> _Available data_
────────────────
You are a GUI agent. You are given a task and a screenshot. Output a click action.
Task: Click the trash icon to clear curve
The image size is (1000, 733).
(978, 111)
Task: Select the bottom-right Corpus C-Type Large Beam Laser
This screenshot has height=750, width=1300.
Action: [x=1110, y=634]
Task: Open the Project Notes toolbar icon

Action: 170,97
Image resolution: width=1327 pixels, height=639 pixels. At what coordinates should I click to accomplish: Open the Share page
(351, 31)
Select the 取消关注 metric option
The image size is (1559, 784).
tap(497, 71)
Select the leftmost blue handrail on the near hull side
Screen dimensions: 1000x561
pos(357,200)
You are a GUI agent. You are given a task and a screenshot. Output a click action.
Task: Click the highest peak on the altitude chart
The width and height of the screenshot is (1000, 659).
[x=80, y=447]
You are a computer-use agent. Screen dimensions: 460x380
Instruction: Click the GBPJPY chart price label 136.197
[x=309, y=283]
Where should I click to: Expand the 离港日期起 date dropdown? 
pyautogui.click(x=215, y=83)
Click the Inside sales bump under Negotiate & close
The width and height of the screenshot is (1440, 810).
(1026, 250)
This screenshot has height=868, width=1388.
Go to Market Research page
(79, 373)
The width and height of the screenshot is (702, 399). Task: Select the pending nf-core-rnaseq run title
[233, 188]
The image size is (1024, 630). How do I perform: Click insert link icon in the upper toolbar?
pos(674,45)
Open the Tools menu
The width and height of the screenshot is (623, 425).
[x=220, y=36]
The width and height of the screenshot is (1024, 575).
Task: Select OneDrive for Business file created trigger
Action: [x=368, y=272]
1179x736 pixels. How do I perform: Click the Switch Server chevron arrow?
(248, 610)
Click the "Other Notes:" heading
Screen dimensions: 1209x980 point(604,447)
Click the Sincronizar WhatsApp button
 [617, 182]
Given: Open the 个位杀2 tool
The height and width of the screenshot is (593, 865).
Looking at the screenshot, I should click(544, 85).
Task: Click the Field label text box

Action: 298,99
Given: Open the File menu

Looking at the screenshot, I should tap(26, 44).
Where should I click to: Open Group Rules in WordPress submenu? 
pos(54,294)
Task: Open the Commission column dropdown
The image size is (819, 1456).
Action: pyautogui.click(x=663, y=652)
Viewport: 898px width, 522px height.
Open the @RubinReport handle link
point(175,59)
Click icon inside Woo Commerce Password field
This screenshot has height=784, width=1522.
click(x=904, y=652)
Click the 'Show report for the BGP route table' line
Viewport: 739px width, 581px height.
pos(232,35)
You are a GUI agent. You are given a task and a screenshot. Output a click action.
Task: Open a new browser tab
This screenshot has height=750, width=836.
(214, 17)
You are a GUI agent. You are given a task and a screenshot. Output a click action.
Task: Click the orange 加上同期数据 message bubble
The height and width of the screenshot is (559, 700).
────────────────
Each record above must be given again exactly as written.

> _Solution for this task_
You are a GUI agent. You are given a task and a screenshot. Output a click action.
Task: Click the trash icon to clear curve
The image size is (1000, 733).
(978, 111)
Task: Select the bottom-right Corpus C-Type Large Beam Laser
This screenshot has height=750, width=1300.
Action: [x=1110, y=634]
Task: Open the Project Notes toolbar icon

Action: 170,97
Image resolution: width=1327 pixels, height=639 pixels. At what coordinates should I click to accomplish: Open the Share page
(351, 31)
Select the 取消关注 metric option
The image size is (1559, 784).
tap(497, 71)
Select the leftmost blue handrail on the near hull side
Screen dimensions: 1000x561
pos(357,200)
You are a GUI agent. You are given a task and a screenshot. Output a click action.
Task: Click the highest peak on the altitude chart
The width and height of the screenshot is (1000, 659).
[x=80, y=447]
You are a computer-use agent. Screen dimensions: 460x380
Instruction: Click the GBPJPY chart price label 136.197
[x=309, y=283]
Where should I click to: Expand the 离港日期起 date dropdown? 
pyautogui.click(x=215, y=83)
Click the Inside sales bump under Negotiate & close
The width and height of the screenshot is (1440, 810).
(1026, 250)
This screenshot has height=868, width=1388.
Go to Market Research page
(79, 373)
The width and height of the screenshot is (702, 399). Task: Select the pending nf-core-rnaseq run title
[233, 188]
The image size is (1024, 630). How do I perform: Click insert link icon in the upper toolbar?
pos(674,45)
Open the Tools menu
The width and height of the screenshot is (623, 425).
[x=220, y=36]
The width and height of the screenshot is (1024, 575).
Task: Select OneDrive for Business file created trigger
Action: [x=368, y=272]
1179x736 pixels. How do I perform: Click the Switch Server chevron arrow?
(248, 610)
Click the "Other Notes:" heading
Screen dimensions: 1209x980 point(604,447)
Click the Sincronizar WhatsApp button
 [617, 182]
Given: Open the 个位杀2 tool
The height and width of the screenshot is (593, 865).
Looking at the screenshot, I should click(544, 85).
Task: Click the Field label text box

Action: 298,99
Given: Open the File menu

Looking at the screenshot, I should tap(26, 44).
Where should I click to: Open Group Rules in WordPress submenu? 
pos(54,294)
Task: Open the Commission column dropdown
The image size is (819, 1456).
Action: pyautogui.click(x=663, y=652)
Viewport: 898px width, 522px height.
Open the @RubinReport handle link
point(175,59)
Click icon inside Woo Commerce Password field
This screenshot has height=784, width=1522.
click(x=904, y=652)
Click the 'Show report for the BGP route table' line
Viewport: 739px width, 581px height.
pos(232,35)
You are a GUI agent. You are given a task and a screenshot. Output a click action.
Task: Open a new browser tab
This screenshot has height=750, width=836.
(214, 17)
You are a GUI agent. You are given a task and a screenshot. Output a click action.
Task: Click the orange 加上同期数据 message bubble
The height and width of the screenshot is (559, 700).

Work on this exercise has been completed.